[Web-SIG] Request for Comments on upcoming WSGI Changes

Mon Sep 21 20:23:47 CEST 2009

René Dudfield wrote:
> On Mon, Sep 21, 2009 at 6:05 PM, Robert Brewer <fumanchu at aminus.org>
> wrote:
> > Armin Ronacher wrote:
> >> WSGI will demand UTF-8 URLs and only
> >> provide iso-XXX support for backwards compatibility.
> >
> > WSGI cannot demand that; a recommendation for utf-8 in a few draft
> > specifications is at least a decade removed from ubiquitous
> > implementation. We can default to utf-8 at best.
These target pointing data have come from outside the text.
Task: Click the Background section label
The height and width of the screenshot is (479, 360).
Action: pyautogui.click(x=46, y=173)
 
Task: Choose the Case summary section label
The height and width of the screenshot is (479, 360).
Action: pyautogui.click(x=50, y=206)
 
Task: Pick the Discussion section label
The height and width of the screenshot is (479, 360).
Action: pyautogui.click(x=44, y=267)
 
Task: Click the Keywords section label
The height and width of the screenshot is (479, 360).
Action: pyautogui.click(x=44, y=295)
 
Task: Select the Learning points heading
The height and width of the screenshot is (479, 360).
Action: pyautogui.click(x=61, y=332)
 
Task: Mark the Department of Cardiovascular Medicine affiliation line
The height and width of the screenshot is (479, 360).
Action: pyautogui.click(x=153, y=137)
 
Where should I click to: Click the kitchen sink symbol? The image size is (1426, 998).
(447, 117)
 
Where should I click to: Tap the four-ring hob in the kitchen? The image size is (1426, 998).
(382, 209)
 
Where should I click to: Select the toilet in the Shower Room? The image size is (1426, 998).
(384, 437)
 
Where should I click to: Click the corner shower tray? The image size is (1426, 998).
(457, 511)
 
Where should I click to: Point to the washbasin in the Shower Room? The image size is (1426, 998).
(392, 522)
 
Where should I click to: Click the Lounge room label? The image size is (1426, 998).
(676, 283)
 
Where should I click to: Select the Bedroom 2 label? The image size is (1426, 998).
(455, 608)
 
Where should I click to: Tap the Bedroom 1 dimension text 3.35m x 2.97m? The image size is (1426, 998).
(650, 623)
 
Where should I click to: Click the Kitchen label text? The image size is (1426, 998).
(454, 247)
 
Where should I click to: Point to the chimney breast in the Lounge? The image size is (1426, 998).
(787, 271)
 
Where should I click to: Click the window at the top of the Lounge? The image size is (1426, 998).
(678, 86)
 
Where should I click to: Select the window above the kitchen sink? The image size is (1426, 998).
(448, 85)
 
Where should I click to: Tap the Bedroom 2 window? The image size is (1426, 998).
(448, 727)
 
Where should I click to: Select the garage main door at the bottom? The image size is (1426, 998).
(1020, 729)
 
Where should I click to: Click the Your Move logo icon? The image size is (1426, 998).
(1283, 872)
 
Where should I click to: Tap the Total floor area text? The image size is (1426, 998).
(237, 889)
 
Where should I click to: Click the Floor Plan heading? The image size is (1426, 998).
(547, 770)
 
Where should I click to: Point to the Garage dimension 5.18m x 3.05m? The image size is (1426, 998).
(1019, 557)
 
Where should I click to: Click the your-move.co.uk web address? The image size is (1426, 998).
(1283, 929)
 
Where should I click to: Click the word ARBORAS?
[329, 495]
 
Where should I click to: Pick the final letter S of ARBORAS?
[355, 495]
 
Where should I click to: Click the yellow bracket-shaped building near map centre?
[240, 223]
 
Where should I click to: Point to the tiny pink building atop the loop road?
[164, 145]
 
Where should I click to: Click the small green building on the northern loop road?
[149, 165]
I discussed this at
> > length in
> > http://mail.python.org/pipermail/web-sig/2009-August/003948.html
> >
> 
> that post does have good arguments why "a single encoding is not
> acceptable".  utf-8 seems the most common at this point to be the
> default... but we do need a way to specify encoding.
> 
> Is that what you're saying Robert?  Do you have a suggestion for
> specifying encodings?

CherryPy 3.2 does this (pseudocode):

    try:
        decode_uri(userdefault or 'utf-8')
    except UnicodeDecodeError:
        decode_uri('iso-8859-1')

> I think surrogateescape will handle the issues with allowing bytes to
> be stored in utf-8.
>     http://www.python.org/dev/peps/pep-0383/
> 
> However, I think that is only implemented in python 3.1?... but maybe
> there is someway to have it work on other pythons too?

As Henry Prêcheur says, "that's not an issue if the 'new' WSGI sticks to native strings." Which I'd be happy with.

> How about...
> 
> Being able to request which encoding you want has the benefit of only
> having to store one representation before 'baking' the result into the
> environ.  So if someone only ever wants utf-8 they can get it...
> however if they choose to 'bake' the environ then they can request
> something else.  This is similar to a per server setting, but I think
> should work with middleware too?

As noted above, it *is* a per-server setting in CherryPy 3.2. And any middleware can certainly be configured as its authors see fit; I don't see a need for a generic mechanism to specify what encodings middleware should try. However, we still need a generic mechanism declaring which encoding was successfully used; this is 'wsgi.uri_encoding'.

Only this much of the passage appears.